# That’s Maths: When a walking route in central Paris is bridge too far

## Swiss mathematician’s bid to resolve problem known as The Seven Bridges of Königsberg is first real puzzle in topology

Leonhard Euler, the outstanding Swiss mathematician, considered a problem known as The Seven Bridges of Königsberg. It involves a walk around the city now known as Kaliningrad, in the Russian exclave between Poland and Lithuania. Since Kaliningrad is out of the way for most of us, let's have a look closer to home, at the bridges of Paris.

In the centre of Paris, two small islands, Île de la Cité and Île Saint-Louis, are linked to the left and right banks of the Seine and to each other. We consider only bridges that link the two islands to each other or to the river banks, and ignore all other bridges spanning the Seine. The figure shows there are seven bridges from the left bank, seven from the right bank, 10 from Île de la Cité and six from Île Saint-Louis. This makes 30 in all but, as each bridge is double-counted, there are in total 15 bridges.

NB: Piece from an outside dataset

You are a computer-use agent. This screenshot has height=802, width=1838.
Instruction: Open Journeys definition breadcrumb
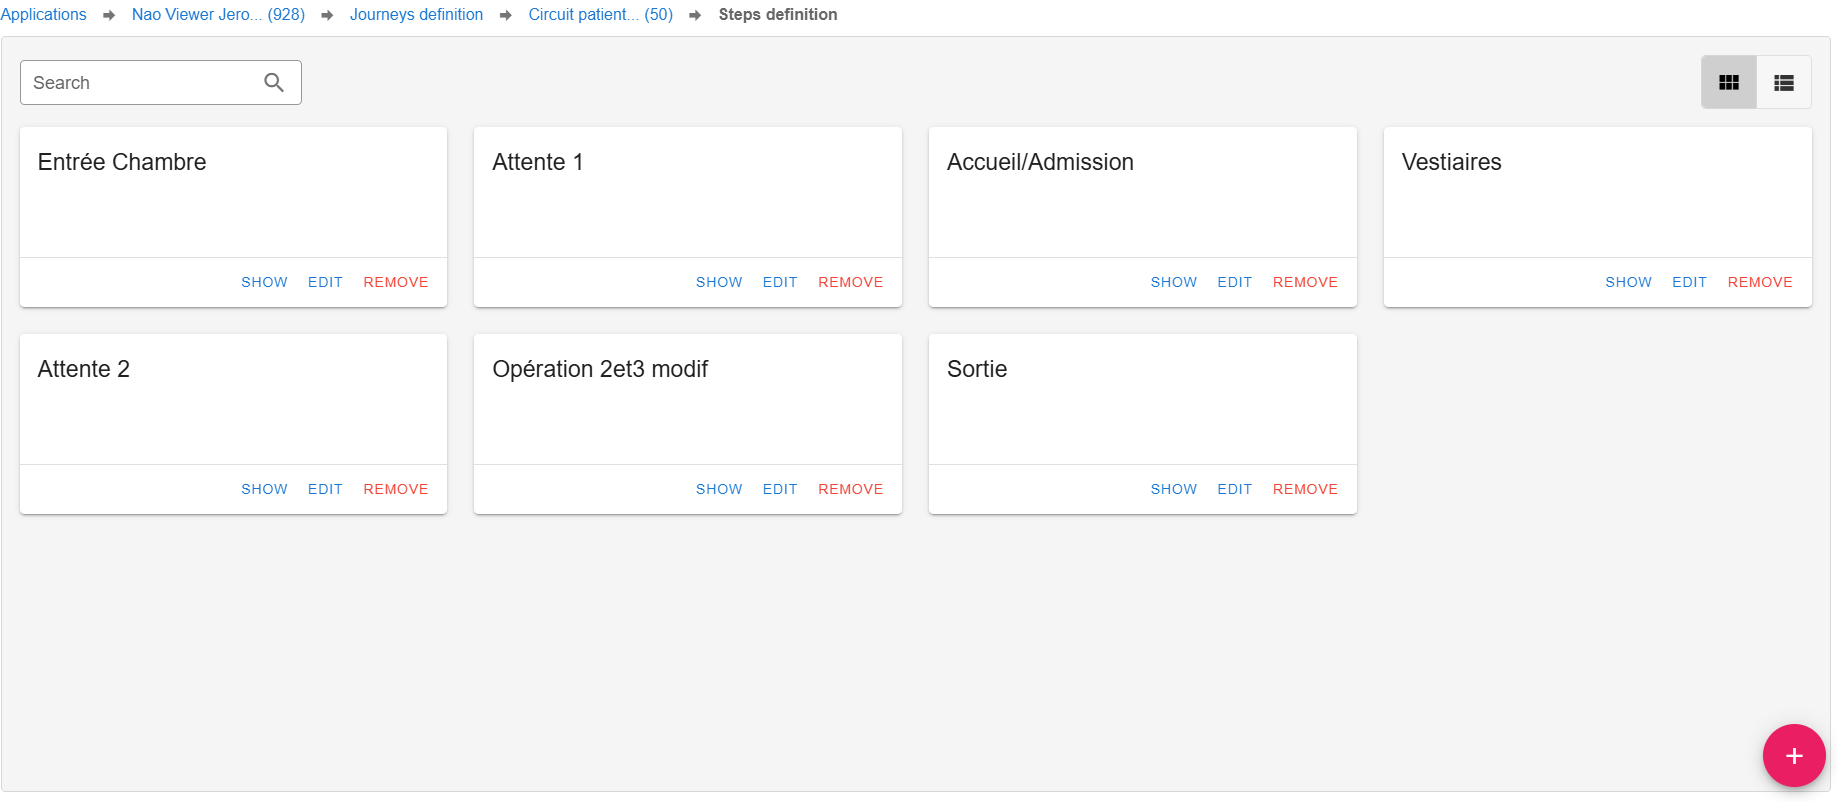tap(416, 15)
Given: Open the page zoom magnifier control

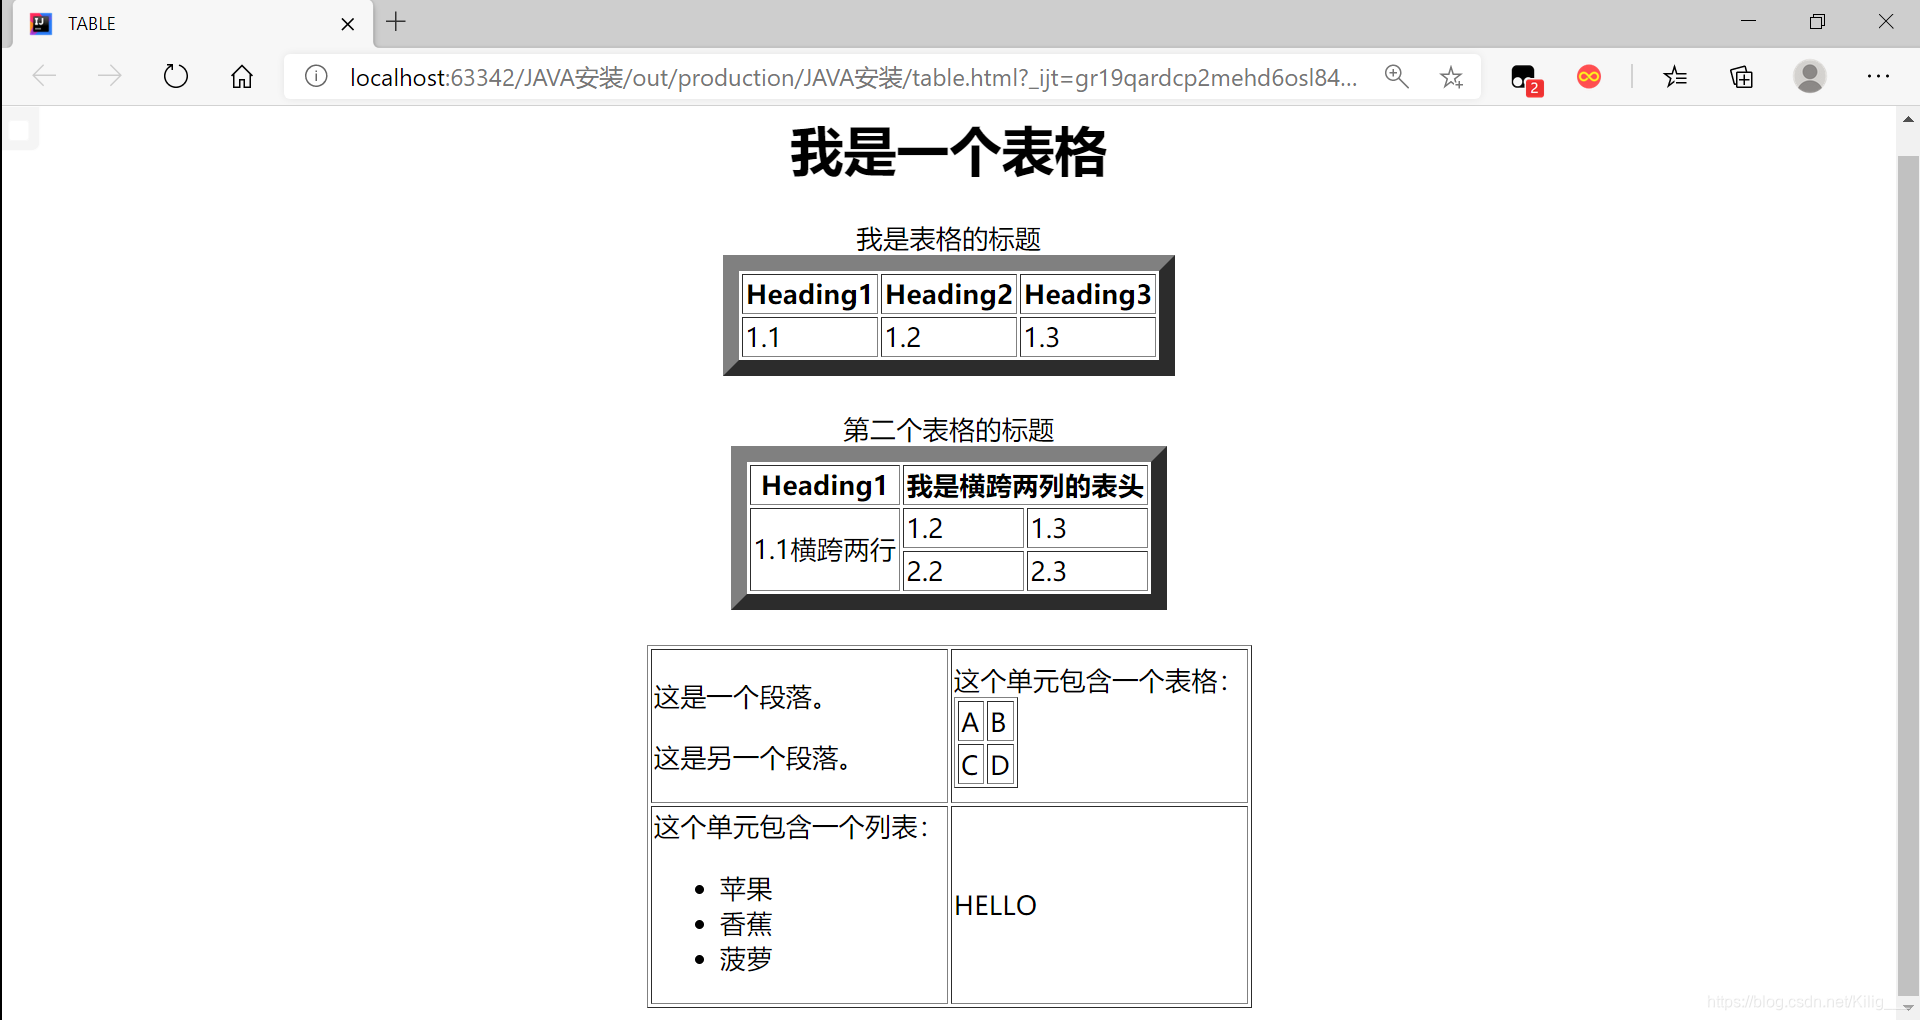Looking at the screenshot, I should (x=1396, y=76).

Inspired by Euler, let us seek walking routes through the centre of Paris that cross each bridge exactly once. We distinguish between open routes that link from one point to another, and closed routes that lead back to the starting point. We pose three problems. The first is this: starting from Saint-Michel on the left bank, walk continuously so as to cross each bridge exactly once. The second problem is not so simple: start at Notre-Dame Cathedral, on Île de la Cité, and cross each bridge exactly once. The third problem is this: find a closed route crossing each bridge once and returning to its starting point.

Euler reduced the problem to its basics, replacing each piece of land by a point or node and each bridge by a link joining two nodes. He saw immediately that any node not at the start or end of the walk must have an even number of links: every link into the node must have a corresponding exit link. Thus, there can be at most two nodes with an odd number of links. Moreover, if any node has an odd number of links, there are no closed routes.